6、ConnectorOptionsUtil

HBaseConnectorOptionsUtil.getHBaseConfiguration

6.1 首先通过 HBaseConfigurationUtil.getHBaseConfiguration() 获取 hbaseClientConf ，这个方法里就包含了 classpath 和环境变量两个优先级的获取
6.2 最后根据用户自定义参数更新 hbaseClientConf 并返回。从这里就可以看出用户自定义参数是要比 classpath 和环境变量优先级高的。
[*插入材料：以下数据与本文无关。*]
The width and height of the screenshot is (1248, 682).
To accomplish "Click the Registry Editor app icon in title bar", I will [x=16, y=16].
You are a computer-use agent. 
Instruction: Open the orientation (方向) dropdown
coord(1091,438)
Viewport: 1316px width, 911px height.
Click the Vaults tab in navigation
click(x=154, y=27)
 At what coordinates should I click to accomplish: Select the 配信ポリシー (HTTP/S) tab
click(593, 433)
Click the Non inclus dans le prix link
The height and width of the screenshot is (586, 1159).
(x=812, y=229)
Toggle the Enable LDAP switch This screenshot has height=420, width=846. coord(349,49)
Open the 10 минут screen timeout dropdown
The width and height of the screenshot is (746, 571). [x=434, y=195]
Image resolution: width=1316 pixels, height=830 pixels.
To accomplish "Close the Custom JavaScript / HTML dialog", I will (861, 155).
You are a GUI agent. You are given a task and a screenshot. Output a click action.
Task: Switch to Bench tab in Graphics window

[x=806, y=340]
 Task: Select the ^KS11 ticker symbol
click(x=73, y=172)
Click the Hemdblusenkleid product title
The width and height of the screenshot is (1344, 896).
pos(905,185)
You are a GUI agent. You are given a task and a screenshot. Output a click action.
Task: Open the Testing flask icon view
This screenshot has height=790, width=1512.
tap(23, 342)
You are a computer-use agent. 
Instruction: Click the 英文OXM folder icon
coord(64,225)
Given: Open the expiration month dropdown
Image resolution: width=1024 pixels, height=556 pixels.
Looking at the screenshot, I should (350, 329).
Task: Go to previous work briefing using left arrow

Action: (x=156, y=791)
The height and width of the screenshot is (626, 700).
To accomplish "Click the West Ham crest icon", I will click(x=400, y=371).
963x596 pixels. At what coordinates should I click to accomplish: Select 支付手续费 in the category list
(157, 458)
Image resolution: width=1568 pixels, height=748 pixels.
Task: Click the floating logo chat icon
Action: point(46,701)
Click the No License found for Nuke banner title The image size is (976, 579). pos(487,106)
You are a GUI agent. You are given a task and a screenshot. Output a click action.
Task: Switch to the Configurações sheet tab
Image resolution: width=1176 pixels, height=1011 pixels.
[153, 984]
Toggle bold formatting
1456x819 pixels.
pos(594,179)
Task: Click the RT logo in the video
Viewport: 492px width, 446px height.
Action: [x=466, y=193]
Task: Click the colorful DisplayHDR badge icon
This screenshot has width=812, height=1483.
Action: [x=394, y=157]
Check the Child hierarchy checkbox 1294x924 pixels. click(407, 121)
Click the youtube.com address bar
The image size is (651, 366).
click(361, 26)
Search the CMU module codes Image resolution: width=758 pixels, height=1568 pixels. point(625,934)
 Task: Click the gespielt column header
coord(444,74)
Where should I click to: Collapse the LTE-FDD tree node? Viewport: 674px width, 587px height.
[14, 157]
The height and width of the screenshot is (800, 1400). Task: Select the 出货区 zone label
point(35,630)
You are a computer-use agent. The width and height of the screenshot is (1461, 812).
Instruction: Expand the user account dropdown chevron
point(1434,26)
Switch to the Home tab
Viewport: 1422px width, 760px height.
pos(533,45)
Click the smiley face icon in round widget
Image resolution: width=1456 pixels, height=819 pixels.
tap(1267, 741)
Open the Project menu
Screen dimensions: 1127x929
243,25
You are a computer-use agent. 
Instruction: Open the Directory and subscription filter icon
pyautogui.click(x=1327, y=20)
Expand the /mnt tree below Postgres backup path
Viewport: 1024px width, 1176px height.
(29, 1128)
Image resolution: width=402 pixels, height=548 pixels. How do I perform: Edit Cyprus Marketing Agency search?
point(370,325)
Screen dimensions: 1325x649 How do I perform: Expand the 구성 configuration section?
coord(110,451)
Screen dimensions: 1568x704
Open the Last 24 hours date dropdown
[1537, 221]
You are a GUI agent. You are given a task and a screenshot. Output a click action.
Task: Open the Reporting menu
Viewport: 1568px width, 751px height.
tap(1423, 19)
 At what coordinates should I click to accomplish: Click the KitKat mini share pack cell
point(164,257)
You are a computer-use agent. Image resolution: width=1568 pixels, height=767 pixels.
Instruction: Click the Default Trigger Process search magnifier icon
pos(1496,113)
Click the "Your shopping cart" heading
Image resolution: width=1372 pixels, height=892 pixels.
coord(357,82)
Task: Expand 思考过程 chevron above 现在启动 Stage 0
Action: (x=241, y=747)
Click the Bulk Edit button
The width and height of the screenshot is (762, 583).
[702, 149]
    public static Configuration getHBaseConfiguration(ReadableConfig tableOptions) {
        // create default configuration from current runtime env (`hbase-site.xml` in classpath)
        // first,
        // 首先通过 HBaseConfigurationUtil.getHBaseConfiguration() 获取 hbaseClientConf
        // 这个方法里就包含了 classpath 和 环境变量两个优先级的获取
        Configuration hbaseClientConf = HBaseConfigurationUtil.getHBaseConfiguration();
        // 最后根据用户自定义参数更新 hbaseClientConf 并返回
        hbaseClientConf.set(HConstants.ZOOKEEPER_QUORUM, tableOptions.get(ZOOKEEPER_QUORUM));
        hbaseClientConf.set(
                HConstants.ZOOKEEPER_ZNODE_PARENT, tableOptions.get(ZOOKEEPER_ZNODE_PARENT));
        // add HBase properties
        final Properties properties =
                getHBaseClientProperties(
                        ((org.apache.flink.configuration.Configuration) tableOptions).toMap());
        properties.forEach((k, v) -> hbaseClientConf.set(k.toString(), v.toString()));
        return hbaseClientConf;
    }

7、HBaseConfigurationUtil

HBaseConfigurationUtil.getHBaseConfiguration()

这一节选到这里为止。